▶ Provided passage
Start of Block
I think 5e is a pretty shit game. But I've been thinking lately about the value of defining similar "pillars" when designing other RPGs. I think it's good, when making a game, to think about what kinds of things you want the players and PCs to be doing regularly and design around those activities. That probably sounds obvious, but a lot of games don't do this. The big problem with "core mechanic" systems in my experience, where everything is resolved with the same dice mechanic, is that they often start by thinking about their core mechanic in abstract, as dice and numbers without fictional context, and then try to bend it to apply to all sorts of different fictional situations. At the same time, I think a lot of OSR does the opposite. OSR tends to be very anti-core mechanic, we like having unique procedures for every activity that reflect how we want that specific activity to work. But sometimes, at least for me, it can feel like some of those procedures easily could work on a more consistent set of mechanics, but don't, largely out of respect for tradition (or just wanting to roll all the dice). I don't think that's always a good thing--I think having consistency in mechanics is useful, it helps make the game intuitive and rules easier to remember--just as long as the pursuit of mechanical consistency doesn't compromise the important distinctions between fictional activities.

So what are the core activities, the "pillars," of OSR? I think they're pretty consistent. I see the game usually breaking down into five main modes, which I'm going to call journeys, dungeons, socialization, combat, and magic. You could have downtime in place of magic; I'll talk about why I say this when I get there. Further, I think each pillar is usually supported by a pretty consistent set of core activities, stuff adventurers will end up doing regularly in the vast majority of games. I think by breaking these down, and by considering what factors--in the fiction and at the table--usually do or should play into how they turn out, we can make our procedures better.

It's also an important OSR principle that a game shouldn't substitute character competence for things that can be simulated well by player competence. We all hate the idea of players magicking their way through a negotiation with an NPC by rolling diplomacy when talking is perfectly practical; conversely, we're generally more okay with characters' fighting skills mattering in combat, because most of us aren't about to break out the boffer weapons whenever initiative happens. And even if we were, I personally like the idea of players being able to play character who are much better (or worse) martial artists than they are in real life. OSR should require players to be good at some things to do well, like memory and lateral thinking, but many things, I think, can and should be left to character competence--otherwise we'd LARP. I think one benefit of breaking down the core activities of the game this way, and what factors they should rely on, is that it can help us hone in on what properties of a player should matter to the game versus what properties of a character, and thus avoid having mechanics hanging awkwardly off our characters that either don't really do anything or require us to invent extraneous procedures to justify their presence.

Journeys

You might call this overland travel, wilderness exploration, or whatever. I like to think of it in terms of journeys because the main thing I want it to evoke is the long treks of Tolkien's fellowship. They were journeying toward a known goal, not exploring an unknown place, but it's all similar enough for our purposes.
End of Block
Records extracted:
Start of Block
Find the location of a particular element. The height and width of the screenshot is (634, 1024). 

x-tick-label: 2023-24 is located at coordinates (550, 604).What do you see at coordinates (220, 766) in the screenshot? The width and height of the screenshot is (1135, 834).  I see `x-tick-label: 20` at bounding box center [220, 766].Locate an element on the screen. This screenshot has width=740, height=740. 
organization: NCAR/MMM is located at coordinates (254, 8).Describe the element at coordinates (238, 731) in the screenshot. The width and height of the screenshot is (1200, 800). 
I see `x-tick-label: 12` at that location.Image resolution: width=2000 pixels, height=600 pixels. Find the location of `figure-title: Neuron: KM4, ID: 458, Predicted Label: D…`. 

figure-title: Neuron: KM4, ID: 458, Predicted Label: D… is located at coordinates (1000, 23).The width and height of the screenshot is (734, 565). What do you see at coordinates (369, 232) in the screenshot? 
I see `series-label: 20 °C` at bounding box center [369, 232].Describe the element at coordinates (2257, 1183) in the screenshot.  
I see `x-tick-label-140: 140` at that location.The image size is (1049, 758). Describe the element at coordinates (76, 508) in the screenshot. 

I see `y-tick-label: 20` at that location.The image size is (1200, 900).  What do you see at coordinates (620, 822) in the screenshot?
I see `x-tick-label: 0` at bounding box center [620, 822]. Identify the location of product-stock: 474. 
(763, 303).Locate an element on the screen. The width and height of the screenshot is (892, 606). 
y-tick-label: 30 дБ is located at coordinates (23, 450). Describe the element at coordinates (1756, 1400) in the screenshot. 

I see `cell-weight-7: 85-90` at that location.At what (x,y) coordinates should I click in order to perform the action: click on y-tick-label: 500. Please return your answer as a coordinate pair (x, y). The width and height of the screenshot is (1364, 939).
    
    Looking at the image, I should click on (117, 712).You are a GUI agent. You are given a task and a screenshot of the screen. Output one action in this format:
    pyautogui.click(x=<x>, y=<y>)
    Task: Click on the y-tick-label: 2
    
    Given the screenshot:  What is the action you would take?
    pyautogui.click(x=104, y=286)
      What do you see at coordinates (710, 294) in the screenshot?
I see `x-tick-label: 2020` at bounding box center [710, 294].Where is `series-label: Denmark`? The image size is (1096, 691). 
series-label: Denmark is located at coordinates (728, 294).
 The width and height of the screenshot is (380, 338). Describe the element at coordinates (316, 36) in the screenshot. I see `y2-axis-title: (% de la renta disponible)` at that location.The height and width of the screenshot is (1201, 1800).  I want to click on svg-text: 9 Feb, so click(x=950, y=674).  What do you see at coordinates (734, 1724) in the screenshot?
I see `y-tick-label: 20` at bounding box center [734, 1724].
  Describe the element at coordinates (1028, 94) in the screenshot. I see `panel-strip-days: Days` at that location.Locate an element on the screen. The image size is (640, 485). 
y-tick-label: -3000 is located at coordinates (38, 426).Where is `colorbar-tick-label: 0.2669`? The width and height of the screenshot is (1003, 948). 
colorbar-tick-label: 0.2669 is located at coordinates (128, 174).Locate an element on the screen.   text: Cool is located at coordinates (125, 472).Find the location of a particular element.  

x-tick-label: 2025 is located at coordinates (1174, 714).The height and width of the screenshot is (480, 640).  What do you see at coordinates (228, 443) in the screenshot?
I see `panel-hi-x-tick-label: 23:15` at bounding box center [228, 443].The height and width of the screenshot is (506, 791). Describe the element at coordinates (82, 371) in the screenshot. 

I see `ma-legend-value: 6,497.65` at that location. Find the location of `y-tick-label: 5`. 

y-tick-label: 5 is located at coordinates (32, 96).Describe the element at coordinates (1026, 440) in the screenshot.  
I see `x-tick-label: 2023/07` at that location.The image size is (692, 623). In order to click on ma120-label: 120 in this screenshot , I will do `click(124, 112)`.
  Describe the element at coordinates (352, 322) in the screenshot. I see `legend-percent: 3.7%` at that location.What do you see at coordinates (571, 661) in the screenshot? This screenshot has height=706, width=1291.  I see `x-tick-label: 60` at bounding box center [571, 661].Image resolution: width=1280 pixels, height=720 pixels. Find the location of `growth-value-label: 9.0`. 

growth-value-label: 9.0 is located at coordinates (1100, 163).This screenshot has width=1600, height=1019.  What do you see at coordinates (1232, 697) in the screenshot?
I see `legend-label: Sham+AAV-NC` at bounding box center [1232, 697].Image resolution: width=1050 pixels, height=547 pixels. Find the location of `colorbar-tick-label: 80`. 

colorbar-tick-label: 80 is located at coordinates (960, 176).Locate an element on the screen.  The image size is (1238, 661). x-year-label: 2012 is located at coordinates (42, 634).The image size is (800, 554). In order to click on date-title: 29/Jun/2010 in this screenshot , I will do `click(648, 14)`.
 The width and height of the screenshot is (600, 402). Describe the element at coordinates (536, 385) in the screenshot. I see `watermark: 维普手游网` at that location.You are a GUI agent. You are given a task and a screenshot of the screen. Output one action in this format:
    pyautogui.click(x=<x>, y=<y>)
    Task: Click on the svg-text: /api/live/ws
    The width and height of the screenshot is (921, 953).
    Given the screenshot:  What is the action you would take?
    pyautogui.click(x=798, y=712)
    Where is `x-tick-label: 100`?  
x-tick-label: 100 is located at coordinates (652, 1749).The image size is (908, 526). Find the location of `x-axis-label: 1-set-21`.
End of Block
▶ Required actions
a. According to the essay on OSR design pillars, what five main modes does the game usually break down into?
b. Carry the essay on OSR design pillars forward from its last sentence.
The rows above were drawn from a separate source.

▶ Answers to the problems
a. Journeys, dungeons, socialization, combat, and magic.

b.
Journey play is relatively abstracted. You can often cover one or more days of travel in a couple minutes of real time. Some games go so far as to basically ignore journeys--you say the party travels for X days and then they arrive where they want to be. I like journeys to be important. I usually see them as what adventurers spend most of their time doing, even if little of it is played out. Getting to the dungeon is usually just as big a part of the adventure as the dungeon itself--after all, if the dungeon were easy to reach, someone else probably would've gotten there first. If a game doesn't have good journey procedures, I think it's weaker for it.

The core activities I see as part of journeys are:

Hiking and Riding

The heart of it, move your ass from point A to point B. Usually pretty simple, but if you've ever backpacked anywhere, you know it's not easy. Fantasy heroes battling exhaustion during a harrowing trek is something I love to see, and I find it exciting to face in play. Things I think usually do or should matter to this include character endurance (asking a player to do jumping jacks every time their character has to hike somewhere feels awkward, and I don't think a player's own physical fitness should matter to the game anyway) and equipment (how much are you carrying? If you're scrambling across mountains, do you have suitable climbing gear? Do you need snowshoes? Machetes for hacking through a jungle? What about your mounts and vehicles, are they going to be an issue?).

Navigation

To move your ass to point B, you have to know where point B is. If you have a clear road to follow, I don't see any need to make this a challenge. Likewise f you know the area well, which, given the abstracted nature of journey play--we don't usually describe anything but the most important landmarks at the table, if that--I think is better left to character knowledge than player knowledge. Failing both, you're left to rely dangerously on your navigational skills (again, more of a character than a player thing, I think, for the same reasons as area knowledge) and your equipment (maps, compasses, and the like).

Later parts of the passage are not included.